[RECORDS SHOWN]

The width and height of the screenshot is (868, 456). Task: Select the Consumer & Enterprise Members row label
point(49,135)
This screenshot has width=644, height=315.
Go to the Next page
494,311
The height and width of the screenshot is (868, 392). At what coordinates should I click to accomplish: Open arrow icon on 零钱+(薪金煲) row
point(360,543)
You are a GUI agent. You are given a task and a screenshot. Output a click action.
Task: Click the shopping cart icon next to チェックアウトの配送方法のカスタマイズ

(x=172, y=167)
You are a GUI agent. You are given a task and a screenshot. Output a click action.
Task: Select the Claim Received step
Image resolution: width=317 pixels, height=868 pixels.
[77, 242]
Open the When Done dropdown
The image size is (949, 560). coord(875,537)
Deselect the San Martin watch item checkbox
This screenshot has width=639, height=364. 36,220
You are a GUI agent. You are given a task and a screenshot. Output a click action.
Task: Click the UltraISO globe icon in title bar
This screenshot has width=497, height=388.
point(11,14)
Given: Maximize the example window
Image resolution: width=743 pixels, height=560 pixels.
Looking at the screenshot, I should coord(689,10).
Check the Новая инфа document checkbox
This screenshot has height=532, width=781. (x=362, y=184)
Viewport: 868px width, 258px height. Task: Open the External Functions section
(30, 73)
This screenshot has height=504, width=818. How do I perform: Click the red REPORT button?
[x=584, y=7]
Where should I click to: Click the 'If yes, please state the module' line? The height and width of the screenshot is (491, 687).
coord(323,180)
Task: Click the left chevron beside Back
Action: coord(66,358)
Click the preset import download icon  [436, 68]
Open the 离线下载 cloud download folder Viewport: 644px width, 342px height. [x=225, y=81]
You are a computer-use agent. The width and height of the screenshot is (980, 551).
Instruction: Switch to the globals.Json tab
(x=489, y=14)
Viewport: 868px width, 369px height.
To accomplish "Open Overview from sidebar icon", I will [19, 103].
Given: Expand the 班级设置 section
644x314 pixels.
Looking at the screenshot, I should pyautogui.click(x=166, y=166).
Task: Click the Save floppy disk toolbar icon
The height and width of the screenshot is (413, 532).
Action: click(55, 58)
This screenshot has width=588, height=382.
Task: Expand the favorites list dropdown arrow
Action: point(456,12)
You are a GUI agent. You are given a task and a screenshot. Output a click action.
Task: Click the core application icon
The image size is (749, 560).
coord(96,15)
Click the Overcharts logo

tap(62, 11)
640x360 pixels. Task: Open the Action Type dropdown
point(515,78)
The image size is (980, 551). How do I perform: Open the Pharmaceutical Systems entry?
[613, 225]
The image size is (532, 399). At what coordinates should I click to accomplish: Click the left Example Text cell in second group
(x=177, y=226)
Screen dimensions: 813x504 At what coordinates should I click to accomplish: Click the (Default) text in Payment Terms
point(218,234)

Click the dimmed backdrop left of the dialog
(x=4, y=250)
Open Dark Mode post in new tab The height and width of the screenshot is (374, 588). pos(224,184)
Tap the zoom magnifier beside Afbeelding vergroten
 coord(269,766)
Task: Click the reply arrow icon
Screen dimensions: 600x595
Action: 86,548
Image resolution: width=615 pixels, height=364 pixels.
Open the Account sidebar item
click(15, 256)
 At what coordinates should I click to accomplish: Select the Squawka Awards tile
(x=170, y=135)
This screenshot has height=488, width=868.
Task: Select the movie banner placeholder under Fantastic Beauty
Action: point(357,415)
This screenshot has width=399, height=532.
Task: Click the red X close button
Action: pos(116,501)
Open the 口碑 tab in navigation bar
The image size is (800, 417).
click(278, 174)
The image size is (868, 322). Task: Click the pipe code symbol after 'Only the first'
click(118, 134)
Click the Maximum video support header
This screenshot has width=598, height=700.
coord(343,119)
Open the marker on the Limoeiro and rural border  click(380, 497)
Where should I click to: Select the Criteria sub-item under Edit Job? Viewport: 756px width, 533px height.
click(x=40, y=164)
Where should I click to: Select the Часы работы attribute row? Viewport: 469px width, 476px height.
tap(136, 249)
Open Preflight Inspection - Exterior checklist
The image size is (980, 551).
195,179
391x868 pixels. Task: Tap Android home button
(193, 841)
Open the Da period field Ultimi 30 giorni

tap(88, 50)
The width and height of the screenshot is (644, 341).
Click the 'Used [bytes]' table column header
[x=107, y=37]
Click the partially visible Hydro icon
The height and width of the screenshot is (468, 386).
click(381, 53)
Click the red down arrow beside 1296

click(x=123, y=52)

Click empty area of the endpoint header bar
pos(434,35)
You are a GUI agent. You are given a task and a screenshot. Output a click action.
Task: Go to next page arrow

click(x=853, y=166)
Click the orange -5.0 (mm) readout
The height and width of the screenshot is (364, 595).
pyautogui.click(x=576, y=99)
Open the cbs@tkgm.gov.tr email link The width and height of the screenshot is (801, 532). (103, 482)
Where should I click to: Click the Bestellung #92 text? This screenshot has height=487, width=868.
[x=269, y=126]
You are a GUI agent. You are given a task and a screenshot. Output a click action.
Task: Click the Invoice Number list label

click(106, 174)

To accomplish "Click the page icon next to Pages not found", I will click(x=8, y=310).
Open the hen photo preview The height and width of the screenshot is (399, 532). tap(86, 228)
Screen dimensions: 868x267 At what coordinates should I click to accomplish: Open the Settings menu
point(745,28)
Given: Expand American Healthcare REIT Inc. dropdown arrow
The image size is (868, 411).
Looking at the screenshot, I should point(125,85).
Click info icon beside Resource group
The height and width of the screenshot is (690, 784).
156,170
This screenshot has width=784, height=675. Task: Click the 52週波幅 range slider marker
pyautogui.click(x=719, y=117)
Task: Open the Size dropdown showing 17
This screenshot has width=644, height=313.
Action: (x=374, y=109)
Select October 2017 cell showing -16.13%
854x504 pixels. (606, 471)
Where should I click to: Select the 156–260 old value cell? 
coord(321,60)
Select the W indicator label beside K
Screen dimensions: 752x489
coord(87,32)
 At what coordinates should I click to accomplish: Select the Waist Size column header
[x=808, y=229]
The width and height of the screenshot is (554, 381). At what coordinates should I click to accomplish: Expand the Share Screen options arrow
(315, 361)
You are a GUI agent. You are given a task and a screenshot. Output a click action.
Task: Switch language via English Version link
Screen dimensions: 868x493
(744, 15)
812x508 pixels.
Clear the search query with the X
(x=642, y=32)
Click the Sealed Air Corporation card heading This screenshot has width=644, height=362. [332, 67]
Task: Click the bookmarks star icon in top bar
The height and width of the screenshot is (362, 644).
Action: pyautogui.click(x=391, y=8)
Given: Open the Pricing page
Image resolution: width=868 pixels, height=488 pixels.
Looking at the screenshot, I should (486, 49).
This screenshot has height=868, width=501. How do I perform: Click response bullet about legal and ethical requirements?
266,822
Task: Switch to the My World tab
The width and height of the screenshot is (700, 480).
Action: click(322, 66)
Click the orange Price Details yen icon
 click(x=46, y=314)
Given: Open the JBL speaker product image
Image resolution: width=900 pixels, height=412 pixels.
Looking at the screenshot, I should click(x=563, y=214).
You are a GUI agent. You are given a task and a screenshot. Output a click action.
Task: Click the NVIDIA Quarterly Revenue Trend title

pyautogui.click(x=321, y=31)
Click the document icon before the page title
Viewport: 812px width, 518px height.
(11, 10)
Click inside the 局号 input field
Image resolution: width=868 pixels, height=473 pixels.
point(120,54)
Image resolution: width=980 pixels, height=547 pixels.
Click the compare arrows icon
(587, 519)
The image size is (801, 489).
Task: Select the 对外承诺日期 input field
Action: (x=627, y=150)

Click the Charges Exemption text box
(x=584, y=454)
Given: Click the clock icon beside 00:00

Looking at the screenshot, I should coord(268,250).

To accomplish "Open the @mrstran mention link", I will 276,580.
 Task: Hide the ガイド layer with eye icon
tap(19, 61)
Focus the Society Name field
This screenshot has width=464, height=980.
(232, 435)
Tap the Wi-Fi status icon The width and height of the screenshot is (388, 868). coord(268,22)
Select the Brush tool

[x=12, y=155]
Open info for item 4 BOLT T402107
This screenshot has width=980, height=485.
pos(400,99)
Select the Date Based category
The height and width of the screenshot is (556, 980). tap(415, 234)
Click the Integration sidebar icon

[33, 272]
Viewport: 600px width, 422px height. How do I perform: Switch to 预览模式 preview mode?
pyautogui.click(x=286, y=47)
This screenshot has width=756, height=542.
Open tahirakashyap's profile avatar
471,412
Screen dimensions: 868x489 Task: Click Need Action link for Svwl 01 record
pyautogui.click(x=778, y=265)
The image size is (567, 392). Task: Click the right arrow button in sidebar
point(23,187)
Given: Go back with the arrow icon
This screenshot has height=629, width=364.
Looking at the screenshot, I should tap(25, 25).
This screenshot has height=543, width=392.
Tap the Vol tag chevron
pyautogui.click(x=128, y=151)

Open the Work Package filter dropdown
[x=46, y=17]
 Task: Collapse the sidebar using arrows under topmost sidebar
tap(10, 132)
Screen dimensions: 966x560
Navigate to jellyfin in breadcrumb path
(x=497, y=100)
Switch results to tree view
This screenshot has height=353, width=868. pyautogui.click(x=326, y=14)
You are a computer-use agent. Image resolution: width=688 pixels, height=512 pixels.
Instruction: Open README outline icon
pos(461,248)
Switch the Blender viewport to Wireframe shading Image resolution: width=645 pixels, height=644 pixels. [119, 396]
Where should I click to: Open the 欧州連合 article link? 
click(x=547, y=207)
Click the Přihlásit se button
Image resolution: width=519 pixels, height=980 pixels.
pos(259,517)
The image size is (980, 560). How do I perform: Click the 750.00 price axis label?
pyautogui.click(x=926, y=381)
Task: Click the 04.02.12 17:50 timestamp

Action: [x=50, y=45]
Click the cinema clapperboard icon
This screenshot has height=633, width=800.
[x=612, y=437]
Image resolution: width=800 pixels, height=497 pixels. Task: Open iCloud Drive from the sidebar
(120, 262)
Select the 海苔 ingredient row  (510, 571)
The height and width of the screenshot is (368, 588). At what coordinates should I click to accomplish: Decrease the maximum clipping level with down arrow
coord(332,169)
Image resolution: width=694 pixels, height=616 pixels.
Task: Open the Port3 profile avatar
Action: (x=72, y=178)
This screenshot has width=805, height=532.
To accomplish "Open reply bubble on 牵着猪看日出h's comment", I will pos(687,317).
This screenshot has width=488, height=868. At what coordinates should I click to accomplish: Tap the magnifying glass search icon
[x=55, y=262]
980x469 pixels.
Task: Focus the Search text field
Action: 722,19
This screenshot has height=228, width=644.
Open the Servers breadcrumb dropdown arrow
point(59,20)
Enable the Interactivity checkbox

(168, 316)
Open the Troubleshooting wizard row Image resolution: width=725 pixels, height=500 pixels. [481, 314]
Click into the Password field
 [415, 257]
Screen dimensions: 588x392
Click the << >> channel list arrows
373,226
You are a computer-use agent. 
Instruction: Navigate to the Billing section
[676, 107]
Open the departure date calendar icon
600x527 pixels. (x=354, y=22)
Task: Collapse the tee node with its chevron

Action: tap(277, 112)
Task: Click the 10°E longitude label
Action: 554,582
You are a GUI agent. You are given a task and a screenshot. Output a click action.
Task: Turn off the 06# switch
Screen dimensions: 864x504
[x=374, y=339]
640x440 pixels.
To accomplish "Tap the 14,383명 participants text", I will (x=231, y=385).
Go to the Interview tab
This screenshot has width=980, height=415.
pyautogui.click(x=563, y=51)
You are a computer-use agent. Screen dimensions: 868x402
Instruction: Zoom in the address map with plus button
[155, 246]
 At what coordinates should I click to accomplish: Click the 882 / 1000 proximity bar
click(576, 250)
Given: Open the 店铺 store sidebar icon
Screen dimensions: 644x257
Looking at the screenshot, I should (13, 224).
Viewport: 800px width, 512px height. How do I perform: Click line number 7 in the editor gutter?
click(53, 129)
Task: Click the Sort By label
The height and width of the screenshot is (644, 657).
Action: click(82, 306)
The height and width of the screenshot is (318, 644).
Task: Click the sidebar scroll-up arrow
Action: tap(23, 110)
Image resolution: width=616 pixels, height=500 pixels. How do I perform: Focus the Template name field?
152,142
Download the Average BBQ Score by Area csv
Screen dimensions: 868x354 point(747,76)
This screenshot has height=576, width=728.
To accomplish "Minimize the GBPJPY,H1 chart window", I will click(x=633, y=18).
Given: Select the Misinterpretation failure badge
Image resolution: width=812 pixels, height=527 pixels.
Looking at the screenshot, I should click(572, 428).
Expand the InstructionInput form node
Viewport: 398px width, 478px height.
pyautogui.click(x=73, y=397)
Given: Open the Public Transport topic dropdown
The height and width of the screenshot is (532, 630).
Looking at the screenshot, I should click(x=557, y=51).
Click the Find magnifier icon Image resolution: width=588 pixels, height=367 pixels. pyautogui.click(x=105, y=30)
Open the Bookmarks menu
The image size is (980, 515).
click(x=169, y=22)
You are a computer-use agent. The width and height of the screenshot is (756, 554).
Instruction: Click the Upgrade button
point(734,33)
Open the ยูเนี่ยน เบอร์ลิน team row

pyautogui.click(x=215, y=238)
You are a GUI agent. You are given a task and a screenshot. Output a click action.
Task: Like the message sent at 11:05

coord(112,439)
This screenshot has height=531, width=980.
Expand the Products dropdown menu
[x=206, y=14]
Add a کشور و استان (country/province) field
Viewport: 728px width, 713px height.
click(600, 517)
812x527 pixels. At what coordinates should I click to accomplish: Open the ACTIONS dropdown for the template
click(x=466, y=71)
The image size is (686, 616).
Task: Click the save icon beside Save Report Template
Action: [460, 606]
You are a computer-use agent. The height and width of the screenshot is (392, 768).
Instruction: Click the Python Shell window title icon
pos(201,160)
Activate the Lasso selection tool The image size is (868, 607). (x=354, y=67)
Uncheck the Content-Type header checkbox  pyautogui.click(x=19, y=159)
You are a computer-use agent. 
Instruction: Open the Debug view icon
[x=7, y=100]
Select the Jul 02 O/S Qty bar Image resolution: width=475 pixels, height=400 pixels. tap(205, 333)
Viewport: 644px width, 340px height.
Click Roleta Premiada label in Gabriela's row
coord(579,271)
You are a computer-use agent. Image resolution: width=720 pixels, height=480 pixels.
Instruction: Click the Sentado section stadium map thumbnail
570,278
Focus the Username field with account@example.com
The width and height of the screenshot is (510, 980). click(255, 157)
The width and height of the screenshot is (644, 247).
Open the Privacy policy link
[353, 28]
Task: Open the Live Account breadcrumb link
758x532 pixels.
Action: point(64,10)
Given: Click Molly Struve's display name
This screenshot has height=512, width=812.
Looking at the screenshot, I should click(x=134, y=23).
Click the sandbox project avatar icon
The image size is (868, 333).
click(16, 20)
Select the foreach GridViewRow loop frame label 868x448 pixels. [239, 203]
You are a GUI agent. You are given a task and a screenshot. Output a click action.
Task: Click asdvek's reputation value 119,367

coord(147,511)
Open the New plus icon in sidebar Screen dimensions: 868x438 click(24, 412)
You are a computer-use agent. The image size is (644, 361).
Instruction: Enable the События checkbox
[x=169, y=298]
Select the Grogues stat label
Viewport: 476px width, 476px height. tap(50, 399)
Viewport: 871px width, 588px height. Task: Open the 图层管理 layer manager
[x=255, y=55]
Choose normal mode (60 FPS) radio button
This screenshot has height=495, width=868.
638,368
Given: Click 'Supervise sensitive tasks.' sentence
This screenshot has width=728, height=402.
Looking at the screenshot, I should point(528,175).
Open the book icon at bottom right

[/RECORDS SHOWN]

Using the entries above, give back exactly the line containing "Click the orange -5.0 (mm) readout", the line containing "Click the Sealed", and every line between them, and nothing else.

Click the orange -5.0 (mm) readout
The height and width of the screenshot is (364, 595).
pyautogui.click(x=576, y=99)
Open the cbs@tkgm.gov.tr email link The width and height of the screenshot is (801, 532). (103, 482)
Where should I click to: Click the Bestellung #92 text? This screenshot has height=487, width=868.
[x=269, y=126]
You are a GUI agent. You are given a task and a screenshot. Output a click action.
Task: Click the Invoice Number list label

click(106, 174)

To accomplish "Click the page icon next to Pages not found", I will click(x=8, y=310).
Open the hen photo preview The height and width of the screenshot is (399, 532). tap(86, 228)
Screen dimensions: 868x267 At what coordinates should I click to accomplish: Open the Settings menu
point(745,28)
Given: Expand American Healthcare REIT Inc. dropdown arrow
The image size is (868, 411).
Looking at the screenshot, I should point(125,85).
Click info icon beside Resource group
The height and width of the screenshot is (690, 784).
156,170
This screenshot has width=784, height=675. Task: Click the 52週波幅 range slider marker
pyautogui.click(x=719, y=117)
Task: Open the Size dropdown showing 17
This screenshot has width=644, height=313.
Action: (x=374, y=109)
Select October 2017 cell showing -16.13%
854x504 pixels. (606, 471)
Where should I click to: Select the 156–260 old value cell? 
coord(321,60)
Select the W indicator label beside K
Screen dimensions: 752x489
coord(87,32)
 At what coordinates should I click to accomplish: Select the Waist Size column header
[x=808, y=229]
The width and height of the screenshot is (554, 381). At what coordinates should I click to accomplish: Expand the Share Screen options arrow
(315, 361)
You are a GUI agent. You are given a task and a screenshot. Output a click action.
Task: Switch language via English Version link
Screen dimensions: 868x493
(744, 15)
812x508 pixels.
Clear the search query with the X
(x=642, y=32)
Click the Sealed Air Corporation card heading This screenshot has width=644, height=362. [332, 67]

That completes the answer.